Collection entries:

———

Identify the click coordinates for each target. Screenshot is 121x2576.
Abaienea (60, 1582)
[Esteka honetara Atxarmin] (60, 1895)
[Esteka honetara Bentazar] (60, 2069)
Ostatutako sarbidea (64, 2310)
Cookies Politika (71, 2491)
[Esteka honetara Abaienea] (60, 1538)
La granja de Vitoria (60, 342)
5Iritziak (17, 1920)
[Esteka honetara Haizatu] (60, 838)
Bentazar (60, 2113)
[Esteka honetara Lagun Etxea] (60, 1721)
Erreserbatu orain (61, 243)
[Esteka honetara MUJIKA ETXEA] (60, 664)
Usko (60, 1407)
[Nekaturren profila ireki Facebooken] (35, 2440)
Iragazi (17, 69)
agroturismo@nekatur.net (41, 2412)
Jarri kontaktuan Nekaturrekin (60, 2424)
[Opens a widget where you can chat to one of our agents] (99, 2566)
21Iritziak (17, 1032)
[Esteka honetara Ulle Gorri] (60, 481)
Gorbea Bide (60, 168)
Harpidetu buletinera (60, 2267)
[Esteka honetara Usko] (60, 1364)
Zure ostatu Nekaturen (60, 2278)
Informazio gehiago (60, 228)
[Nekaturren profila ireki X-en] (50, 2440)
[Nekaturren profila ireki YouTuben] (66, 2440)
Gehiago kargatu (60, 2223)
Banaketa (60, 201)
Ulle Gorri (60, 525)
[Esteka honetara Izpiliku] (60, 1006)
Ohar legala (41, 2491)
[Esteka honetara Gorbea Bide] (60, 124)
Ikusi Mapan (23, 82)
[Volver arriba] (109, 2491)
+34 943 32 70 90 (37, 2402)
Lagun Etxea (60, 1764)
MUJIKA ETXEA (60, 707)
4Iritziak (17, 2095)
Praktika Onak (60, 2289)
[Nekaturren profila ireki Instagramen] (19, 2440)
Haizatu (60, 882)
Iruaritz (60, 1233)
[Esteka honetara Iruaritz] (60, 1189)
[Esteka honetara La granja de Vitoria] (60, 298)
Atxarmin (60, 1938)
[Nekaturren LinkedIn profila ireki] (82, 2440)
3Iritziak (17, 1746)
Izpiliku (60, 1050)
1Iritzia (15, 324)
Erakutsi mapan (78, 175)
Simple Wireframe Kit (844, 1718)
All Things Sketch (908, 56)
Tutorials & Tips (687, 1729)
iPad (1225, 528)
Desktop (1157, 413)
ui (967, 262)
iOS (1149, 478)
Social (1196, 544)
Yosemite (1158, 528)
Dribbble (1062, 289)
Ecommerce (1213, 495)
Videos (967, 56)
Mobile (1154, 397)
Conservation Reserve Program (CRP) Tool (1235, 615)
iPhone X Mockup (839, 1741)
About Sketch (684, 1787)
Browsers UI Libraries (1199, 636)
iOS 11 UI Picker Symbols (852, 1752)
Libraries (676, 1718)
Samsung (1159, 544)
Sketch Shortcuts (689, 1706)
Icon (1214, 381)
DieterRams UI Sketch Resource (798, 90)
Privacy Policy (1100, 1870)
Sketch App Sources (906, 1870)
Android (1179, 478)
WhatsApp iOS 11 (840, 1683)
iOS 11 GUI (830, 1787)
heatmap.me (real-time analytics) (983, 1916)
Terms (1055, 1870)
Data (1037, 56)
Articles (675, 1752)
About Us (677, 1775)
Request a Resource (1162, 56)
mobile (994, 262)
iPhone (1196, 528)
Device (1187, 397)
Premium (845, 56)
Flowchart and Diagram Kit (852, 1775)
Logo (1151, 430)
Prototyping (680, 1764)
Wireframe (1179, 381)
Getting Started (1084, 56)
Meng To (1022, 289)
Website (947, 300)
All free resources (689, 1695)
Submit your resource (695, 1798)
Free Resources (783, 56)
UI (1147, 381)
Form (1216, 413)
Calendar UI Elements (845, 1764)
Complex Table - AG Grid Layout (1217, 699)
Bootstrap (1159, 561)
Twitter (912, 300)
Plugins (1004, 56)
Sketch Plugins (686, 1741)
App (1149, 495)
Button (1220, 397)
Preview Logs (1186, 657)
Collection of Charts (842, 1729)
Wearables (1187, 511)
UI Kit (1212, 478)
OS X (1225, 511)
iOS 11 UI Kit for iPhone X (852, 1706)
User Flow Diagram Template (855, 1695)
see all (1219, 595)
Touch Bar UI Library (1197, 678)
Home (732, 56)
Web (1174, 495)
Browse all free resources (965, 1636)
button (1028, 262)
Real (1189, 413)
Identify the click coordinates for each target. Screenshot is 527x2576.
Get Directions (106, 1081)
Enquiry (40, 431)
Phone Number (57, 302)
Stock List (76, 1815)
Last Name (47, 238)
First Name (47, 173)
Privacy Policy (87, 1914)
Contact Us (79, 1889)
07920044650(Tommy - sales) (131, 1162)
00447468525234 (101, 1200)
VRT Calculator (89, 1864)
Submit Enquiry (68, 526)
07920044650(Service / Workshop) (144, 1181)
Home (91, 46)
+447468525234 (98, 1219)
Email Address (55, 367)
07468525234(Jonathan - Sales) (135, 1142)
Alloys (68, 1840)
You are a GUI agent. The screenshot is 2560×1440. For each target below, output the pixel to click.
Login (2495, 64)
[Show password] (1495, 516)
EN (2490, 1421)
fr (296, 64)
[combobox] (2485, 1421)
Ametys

———

WORK TO COMPLETE: Report every line in the data above in which the word "Vitoria" appears.

TASK OUTPUT:
La granja de Vitoria (60, 342)
[Esteka honetara La granja de Vitoria] (60, 298)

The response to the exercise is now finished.